Notably, the PSX was the world's best-performing market in FY24, as the benchmark KSE-100 Index soared by 89%, reaching a record high of 78,445 points, up from 41,453 at the start of the fiscal year. The index hit an intra-day record high of 81,850.5 points in recent weeks, closing at 81,484 points on Tuesday.
Topline Research highlighted that banking sector earnings, which accounted for 36% of the KSE-100 index's total profitability, were driven by higher Net Interest Income (NII), bolstered by elevated interest rates throughout the year. The central bank maintained its key policy rate at a record high of 22% from June 2023 to June 2024, before cutting it by 450 basis points to the current 17.5%.
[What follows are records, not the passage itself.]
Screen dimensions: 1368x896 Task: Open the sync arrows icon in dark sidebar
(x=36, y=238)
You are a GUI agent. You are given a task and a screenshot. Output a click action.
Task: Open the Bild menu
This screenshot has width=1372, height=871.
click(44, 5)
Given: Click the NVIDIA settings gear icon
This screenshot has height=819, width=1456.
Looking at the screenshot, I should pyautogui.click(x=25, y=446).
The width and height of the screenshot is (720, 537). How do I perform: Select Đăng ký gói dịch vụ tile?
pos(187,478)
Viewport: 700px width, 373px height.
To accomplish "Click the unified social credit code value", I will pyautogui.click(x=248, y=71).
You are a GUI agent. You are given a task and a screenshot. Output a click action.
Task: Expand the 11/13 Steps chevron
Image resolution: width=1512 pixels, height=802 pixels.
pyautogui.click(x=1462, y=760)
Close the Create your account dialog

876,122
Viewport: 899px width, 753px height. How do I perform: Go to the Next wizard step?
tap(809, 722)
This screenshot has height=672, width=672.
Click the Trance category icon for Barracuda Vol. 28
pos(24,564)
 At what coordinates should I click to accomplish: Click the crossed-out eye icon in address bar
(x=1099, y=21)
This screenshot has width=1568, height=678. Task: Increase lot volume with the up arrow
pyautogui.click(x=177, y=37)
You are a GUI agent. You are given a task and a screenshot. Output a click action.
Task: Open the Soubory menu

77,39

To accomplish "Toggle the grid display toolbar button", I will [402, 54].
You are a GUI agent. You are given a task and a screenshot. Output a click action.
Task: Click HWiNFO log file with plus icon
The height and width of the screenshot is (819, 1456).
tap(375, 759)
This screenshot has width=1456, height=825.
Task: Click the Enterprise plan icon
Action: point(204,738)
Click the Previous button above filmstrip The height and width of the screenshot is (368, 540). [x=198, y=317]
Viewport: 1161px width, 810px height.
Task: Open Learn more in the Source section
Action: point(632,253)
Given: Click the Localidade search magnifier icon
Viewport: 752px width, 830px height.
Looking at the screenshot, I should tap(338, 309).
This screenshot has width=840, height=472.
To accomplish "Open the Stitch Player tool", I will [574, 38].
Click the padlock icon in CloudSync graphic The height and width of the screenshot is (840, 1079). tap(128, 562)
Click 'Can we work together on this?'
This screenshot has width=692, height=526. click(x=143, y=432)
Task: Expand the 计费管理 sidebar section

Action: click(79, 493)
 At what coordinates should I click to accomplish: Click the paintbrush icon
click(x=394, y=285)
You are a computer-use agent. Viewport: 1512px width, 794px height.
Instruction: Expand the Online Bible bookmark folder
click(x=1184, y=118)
Fertiliser sector profitability surged by 75%, reaching Rs168 billion, thanks to a 2% increase in urea offtake, a 40% rise in DAP sales, and significant price hikes of 59% for urea and 9% for DAP.
The cement sector saw a 38% increase in profits to Rs115 billion, driven by higher retention prices and lower coal costs, despite a decline in local demand.
Other sectors, such as chemicals, engineering, and refineries, experienced slower earnings growth in FY24, with profitability rising by 38%, 27%, and 25%, respectively. The technology sector reported a loss of Rs5.7 billion, primarily due to losses incurred by Pakistan Telecommunication Company (PTC).
The pharmaceutical sector, however, witnessed a 71% increase in profitability, reaching Rs10 billion, up from Rs6 billion in FY23, mainly due to improved margins following the deregulation of non-essential products and reduced finance costs.
Topline Research analysed 86 companies out of the KSE-100, representing 95% of the market capitalisation.
Firms distribute Rs666 billion in dividends
The top 86 companies announced a combined cash dividend of Rs666 billion in FY24, up 30% from Rs512 billion in FY23. This translates to a 40% dividend payout in FY24, compared to 39% in the previous year.
The payout ratio for the oil and gas exploration (E&P) sector increased from 21% in FY23 to 27% in FY24, as companies saw improved cash flows due to higher gas prices. The banking sector's payout ratio also rose from 42% in FY23 to 47% in FY24, thanks to record profitability.
The banking sector remained the largest contributor to dividends, distributing Rs278 billion, followed by the oil and gas exploration sector with Rs118 billion, and the fertiliser sector with Rs90 billion.